Hot questions for Using Cassandra in blob

Question:

One problem with blob for me is, in java, ByteBuffer (which is mapped to blob in cassandra) is not Serializable hence does not work well with EJBs.

Considering the json is fairly large what would be the better type for storing json in cassandra. Is it text or blob?

Does the size of the json matter when deciding the blob vs json?

If it were any other database like oracle, it's common to use blob/clob. But in Cassandra where each cell can hold as large as 2GB, does it matter?

Please consider this question as the choose between text vs blob for this case, instead of sorting to suggestions regarding whether to use single column for json.


Answer:

I don't think there's any benefit for storing the literal JSON data as a BLOB in Cassandra. At best your storage costs are identical, and in general the API's are less convenient in terms of working with BLOB types as they are for working with strings/text.

For instance, if you're using their Java API then in order to store the data as a BLOB using a parameterized PreparedStatement you first need to load it all into a ByteBuffer, for instance by packing your JSON data into an InputStream.

Unless you're dealing with very large JSON snippets that force you to stream your data anyways, that's a fair bit of extra work to get access to the BLOB type. And what would you gain from it? Essentially nothing.

However, I think there's some merit in asking 'Should I store JSON as text, or gzip it and store the compressed data as a BLOB?'.

And the answer to that comes down to how you've configured Cassandra and your table. In particular, as long as you're using Cassandra version 1.1 or later your tables have compression enabled by default. That may be adequate, particularly if your JSON data is fairly uniform across each row.

However, Cassandra's built-in compression is applied table-wide, rather than to individual rows. So you may get a better compression ratio by manually compressing your JSON data before storage, writing the compressed bytes into a ByteBuffer, and then shipping the data into Cassandra as a BLOB.
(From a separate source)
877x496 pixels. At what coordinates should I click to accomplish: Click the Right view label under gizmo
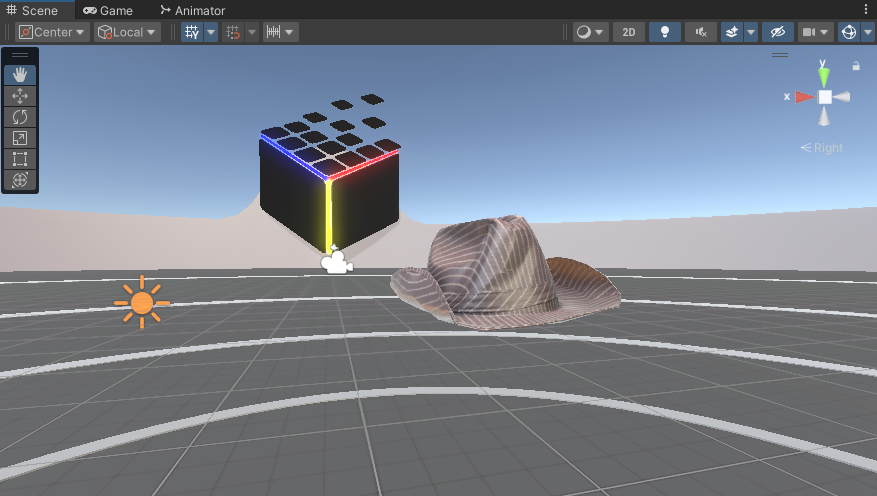coord(822,148)
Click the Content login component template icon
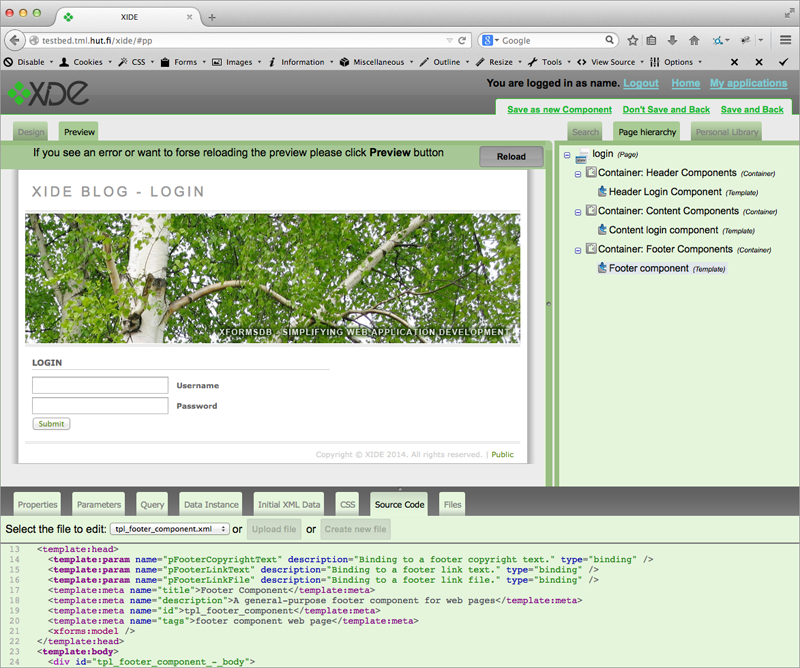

So it essentially comes down to a tradeoff in terms of storage space vs. programming convenience vs. CPU usage. I would decide the matter as follows:

  1. Is minimizing the amount of storage consumed your biggest concern?
    • If yes, compress the JSON data and store the compressed bytes as a BLOB;
    • Otherwise, proceed to #2.
  2. Is Cassandra's built-in compression available and enabled for your table?
    • If no (and if you can't enable the compression), compress the JSON data and store the compressed bytes as a BLOB;
    • Otherwise, proceed to #3.
  3. Is the data you'll be storing relatively uniform across each row?
    • Probably for JSON data the answer is 'yes', in which case you should store the data as text and let Cassandra handle the compression;
    • Otherwise proceed to #4.
  4. Do you want efficiency, or convenience?
    • Efficiency; compress the JSON data and store the compressed bytes as a BLOB.
    • Convenience; compress the JSON data, base64 the compressed data, and then store the base64-encoded data as text.

Question:

I have an old column family which has a column named "value" which was defined as a blob data type. This column usually holds two numbers separated with an underscore, like "421_2".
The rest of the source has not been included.